- [What the exercise asks]
Every line in the entries where "computer" is found should be copied.

- [Records for the task]
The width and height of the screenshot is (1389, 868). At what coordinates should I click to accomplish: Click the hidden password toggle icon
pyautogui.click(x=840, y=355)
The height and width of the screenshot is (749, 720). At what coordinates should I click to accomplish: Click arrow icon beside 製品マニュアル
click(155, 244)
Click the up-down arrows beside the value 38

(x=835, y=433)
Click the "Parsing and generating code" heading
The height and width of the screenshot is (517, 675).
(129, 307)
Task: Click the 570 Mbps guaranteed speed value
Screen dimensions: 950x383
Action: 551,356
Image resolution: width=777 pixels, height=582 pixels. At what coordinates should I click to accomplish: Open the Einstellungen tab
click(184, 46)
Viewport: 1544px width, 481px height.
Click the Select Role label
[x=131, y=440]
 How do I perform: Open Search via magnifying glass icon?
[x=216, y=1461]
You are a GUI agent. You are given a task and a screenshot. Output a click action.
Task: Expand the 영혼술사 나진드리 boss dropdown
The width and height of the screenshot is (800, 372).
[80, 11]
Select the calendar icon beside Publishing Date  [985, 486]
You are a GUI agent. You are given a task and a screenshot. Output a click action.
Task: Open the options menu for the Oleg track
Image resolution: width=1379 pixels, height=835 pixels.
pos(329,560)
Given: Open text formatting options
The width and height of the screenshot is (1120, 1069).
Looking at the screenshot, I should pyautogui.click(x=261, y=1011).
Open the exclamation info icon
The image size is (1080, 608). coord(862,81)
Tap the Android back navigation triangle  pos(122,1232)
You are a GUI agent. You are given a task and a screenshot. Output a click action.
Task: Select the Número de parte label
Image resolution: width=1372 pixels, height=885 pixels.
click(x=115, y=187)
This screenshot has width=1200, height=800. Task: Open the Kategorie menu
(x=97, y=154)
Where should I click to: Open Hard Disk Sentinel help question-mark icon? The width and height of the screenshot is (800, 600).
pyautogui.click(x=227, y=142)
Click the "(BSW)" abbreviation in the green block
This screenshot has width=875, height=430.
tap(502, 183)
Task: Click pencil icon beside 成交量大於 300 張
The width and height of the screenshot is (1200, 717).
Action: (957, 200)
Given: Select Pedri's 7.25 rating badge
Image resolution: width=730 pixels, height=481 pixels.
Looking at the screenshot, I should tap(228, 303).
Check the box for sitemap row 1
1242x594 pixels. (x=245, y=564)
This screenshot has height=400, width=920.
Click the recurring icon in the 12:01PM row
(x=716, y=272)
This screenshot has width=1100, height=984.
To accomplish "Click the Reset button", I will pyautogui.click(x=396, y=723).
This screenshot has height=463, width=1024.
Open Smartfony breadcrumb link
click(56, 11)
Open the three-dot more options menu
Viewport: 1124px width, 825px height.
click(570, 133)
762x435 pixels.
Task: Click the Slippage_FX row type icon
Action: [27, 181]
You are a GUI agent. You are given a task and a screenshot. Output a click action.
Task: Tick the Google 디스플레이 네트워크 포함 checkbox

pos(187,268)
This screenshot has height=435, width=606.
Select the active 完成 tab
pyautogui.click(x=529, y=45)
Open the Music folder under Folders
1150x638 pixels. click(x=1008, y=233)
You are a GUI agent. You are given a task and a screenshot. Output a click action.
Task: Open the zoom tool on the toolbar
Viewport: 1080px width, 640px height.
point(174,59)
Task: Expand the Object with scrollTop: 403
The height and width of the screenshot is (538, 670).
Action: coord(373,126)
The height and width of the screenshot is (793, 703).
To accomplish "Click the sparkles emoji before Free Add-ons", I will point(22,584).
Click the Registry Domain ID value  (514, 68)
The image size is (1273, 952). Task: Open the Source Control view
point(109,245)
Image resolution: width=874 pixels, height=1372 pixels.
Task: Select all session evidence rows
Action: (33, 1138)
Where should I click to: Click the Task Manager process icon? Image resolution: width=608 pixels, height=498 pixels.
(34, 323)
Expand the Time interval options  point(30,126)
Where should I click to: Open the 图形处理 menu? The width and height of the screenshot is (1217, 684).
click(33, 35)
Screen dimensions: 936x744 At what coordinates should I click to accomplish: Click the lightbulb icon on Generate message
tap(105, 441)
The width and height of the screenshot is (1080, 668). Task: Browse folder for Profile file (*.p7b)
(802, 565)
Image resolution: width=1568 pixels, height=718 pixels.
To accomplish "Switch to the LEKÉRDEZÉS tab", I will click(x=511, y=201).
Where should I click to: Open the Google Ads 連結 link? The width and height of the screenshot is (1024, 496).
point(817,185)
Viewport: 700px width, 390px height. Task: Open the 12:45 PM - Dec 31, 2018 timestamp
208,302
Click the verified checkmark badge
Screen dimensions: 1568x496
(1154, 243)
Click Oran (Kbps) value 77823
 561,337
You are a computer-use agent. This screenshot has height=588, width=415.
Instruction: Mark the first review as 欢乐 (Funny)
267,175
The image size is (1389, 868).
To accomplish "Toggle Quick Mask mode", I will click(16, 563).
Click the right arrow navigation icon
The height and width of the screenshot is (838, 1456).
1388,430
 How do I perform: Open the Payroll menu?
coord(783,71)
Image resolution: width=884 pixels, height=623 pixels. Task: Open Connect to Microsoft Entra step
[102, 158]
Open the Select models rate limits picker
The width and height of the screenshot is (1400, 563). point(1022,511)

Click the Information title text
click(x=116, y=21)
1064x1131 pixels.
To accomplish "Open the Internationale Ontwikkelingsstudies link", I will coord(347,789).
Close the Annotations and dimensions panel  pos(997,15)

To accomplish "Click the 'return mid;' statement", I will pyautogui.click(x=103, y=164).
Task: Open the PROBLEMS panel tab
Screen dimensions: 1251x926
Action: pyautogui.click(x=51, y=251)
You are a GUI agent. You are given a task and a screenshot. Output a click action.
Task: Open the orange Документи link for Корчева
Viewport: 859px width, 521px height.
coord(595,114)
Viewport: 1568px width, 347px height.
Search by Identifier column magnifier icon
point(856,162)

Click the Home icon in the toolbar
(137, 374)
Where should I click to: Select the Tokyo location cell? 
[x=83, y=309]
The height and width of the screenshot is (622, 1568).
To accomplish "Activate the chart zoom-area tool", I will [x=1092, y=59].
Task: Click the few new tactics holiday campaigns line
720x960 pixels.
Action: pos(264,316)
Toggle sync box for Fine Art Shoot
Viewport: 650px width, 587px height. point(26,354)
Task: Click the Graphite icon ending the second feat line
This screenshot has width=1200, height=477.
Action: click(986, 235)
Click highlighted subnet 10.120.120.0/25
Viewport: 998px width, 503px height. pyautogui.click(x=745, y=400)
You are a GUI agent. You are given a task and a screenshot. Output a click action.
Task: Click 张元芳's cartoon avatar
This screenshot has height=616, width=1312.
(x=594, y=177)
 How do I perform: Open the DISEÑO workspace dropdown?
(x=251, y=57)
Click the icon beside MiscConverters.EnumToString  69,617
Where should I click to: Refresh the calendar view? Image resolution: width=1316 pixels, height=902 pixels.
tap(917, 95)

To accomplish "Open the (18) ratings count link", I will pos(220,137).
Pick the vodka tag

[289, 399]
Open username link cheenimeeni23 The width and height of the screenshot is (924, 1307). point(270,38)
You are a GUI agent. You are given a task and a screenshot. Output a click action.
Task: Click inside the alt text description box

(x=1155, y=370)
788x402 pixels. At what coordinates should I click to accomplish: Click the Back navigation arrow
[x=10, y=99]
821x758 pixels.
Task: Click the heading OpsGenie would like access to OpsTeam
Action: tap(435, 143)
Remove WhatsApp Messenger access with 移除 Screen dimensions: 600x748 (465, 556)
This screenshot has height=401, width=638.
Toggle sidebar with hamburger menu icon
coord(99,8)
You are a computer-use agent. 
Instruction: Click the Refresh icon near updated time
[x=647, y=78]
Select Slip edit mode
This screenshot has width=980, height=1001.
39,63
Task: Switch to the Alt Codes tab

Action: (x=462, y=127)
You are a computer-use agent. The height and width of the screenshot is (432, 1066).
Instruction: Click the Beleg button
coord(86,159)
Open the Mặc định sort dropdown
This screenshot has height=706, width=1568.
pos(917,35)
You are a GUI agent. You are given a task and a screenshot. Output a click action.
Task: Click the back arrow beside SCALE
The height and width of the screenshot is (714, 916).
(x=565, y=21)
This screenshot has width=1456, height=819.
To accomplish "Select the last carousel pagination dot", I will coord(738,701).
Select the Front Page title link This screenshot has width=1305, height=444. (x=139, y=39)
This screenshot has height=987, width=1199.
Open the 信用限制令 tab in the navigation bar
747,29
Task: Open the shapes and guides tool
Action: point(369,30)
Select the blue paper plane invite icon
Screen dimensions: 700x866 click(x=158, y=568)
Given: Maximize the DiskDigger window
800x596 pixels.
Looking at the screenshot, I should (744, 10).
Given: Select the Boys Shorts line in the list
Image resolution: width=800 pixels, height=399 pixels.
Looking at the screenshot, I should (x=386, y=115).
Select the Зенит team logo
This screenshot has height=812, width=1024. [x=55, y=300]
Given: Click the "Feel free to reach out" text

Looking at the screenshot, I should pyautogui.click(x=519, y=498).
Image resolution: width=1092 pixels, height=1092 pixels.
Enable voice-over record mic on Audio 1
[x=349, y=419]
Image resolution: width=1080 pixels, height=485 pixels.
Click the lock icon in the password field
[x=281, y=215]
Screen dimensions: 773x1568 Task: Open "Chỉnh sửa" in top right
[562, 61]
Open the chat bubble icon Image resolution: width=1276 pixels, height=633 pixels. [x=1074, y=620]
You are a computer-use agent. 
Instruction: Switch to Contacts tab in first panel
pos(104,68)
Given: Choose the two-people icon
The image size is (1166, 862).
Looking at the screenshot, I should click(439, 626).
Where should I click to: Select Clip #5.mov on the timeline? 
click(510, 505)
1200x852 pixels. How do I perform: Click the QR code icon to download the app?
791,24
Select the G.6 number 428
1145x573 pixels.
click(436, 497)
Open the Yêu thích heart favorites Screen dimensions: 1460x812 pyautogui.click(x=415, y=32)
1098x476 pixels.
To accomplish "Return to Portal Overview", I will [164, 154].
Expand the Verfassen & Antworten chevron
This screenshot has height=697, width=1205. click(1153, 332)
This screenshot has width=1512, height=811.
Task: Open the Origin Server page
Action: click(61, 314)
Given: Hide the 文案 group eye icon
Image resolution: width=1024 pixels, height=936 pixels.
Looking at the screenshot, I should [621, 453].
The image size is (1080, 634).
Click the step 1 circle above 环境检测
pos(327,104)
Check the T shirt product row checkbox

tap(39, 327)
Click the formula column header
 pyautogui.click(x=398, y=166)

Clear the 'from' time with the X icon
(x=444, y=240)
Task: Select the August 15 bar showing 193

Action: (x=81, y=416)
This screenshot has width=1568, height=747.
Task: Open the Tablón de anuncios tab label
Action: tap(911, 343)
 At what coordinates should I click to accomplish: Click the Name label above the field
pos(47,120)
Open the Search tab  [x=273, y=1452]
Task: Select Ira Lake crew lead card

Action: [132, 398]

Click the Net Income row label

- [Solution]
You are a computer-use agent. This screenshot has height=588, width=415.
You are a computer-use agent. 
You are a computer-use agent. The height and width of the screenshot is (432, 1066).
You are a computer-use agent. 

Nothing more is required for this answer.